▶ PROBLEM DETAILS: In the listing below, a line holding "How do I perform: Click" and a line holding "Task: Click the" mark the range. Retype both exactly, with all lines between them.

--

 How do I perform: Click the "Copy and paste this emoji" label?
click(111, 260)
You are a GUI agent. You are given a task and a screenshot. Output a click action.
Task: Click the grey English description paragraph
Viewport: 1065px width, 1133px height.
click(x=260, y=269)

--

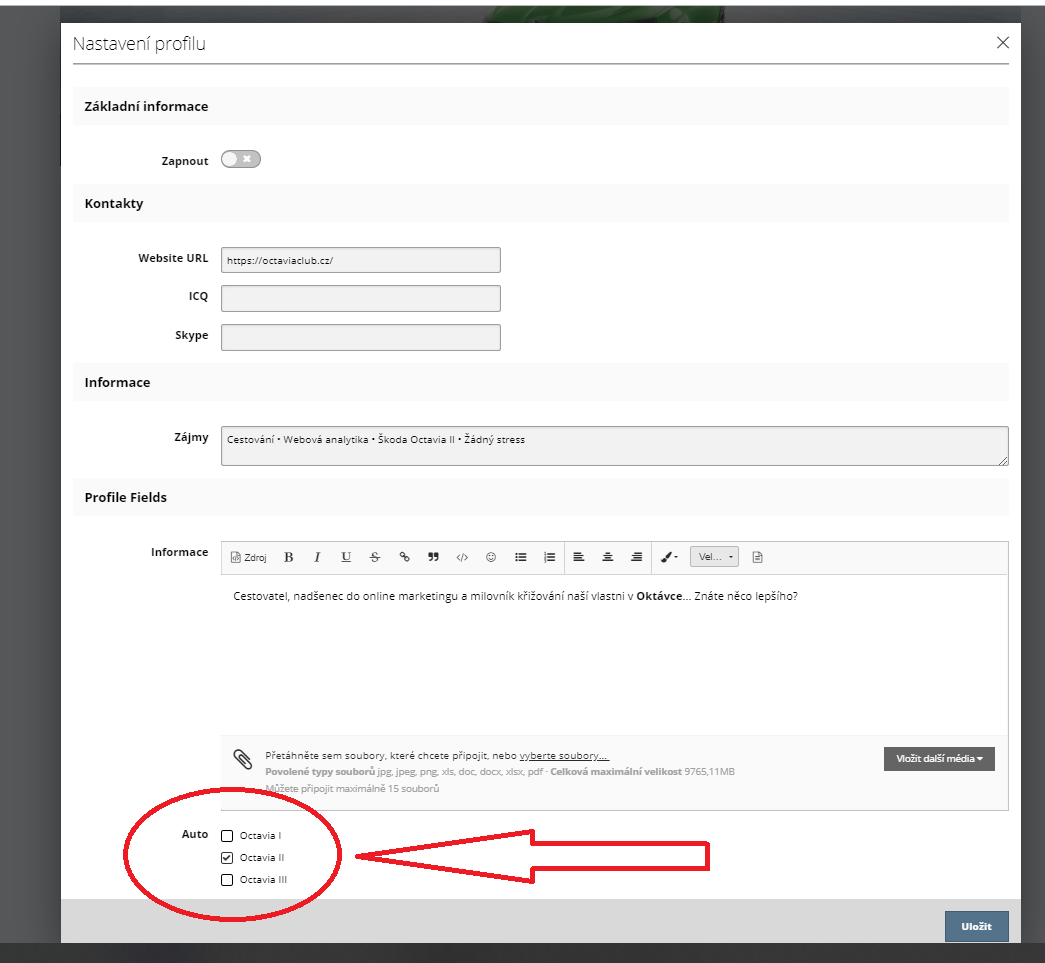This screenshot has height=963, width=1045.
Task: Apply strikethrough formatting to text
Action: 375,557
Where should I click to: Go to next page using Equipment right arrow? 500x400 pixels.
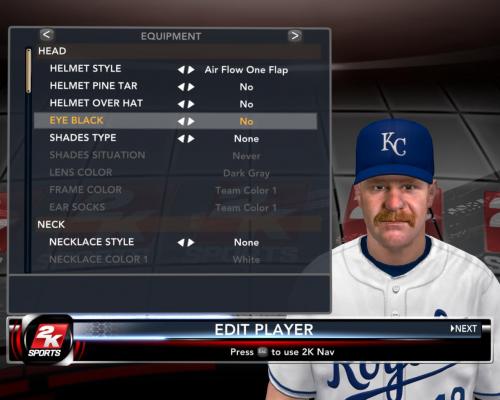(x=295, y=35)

--

▶ SOLUTION BELOW:
 How do I perform: Click the "Copy and paste this emoji" label?
click(111, 260)
You are a GUI agent. You are given a task and a screenshot. Output a click action.
Task: Click the grey English description paragraph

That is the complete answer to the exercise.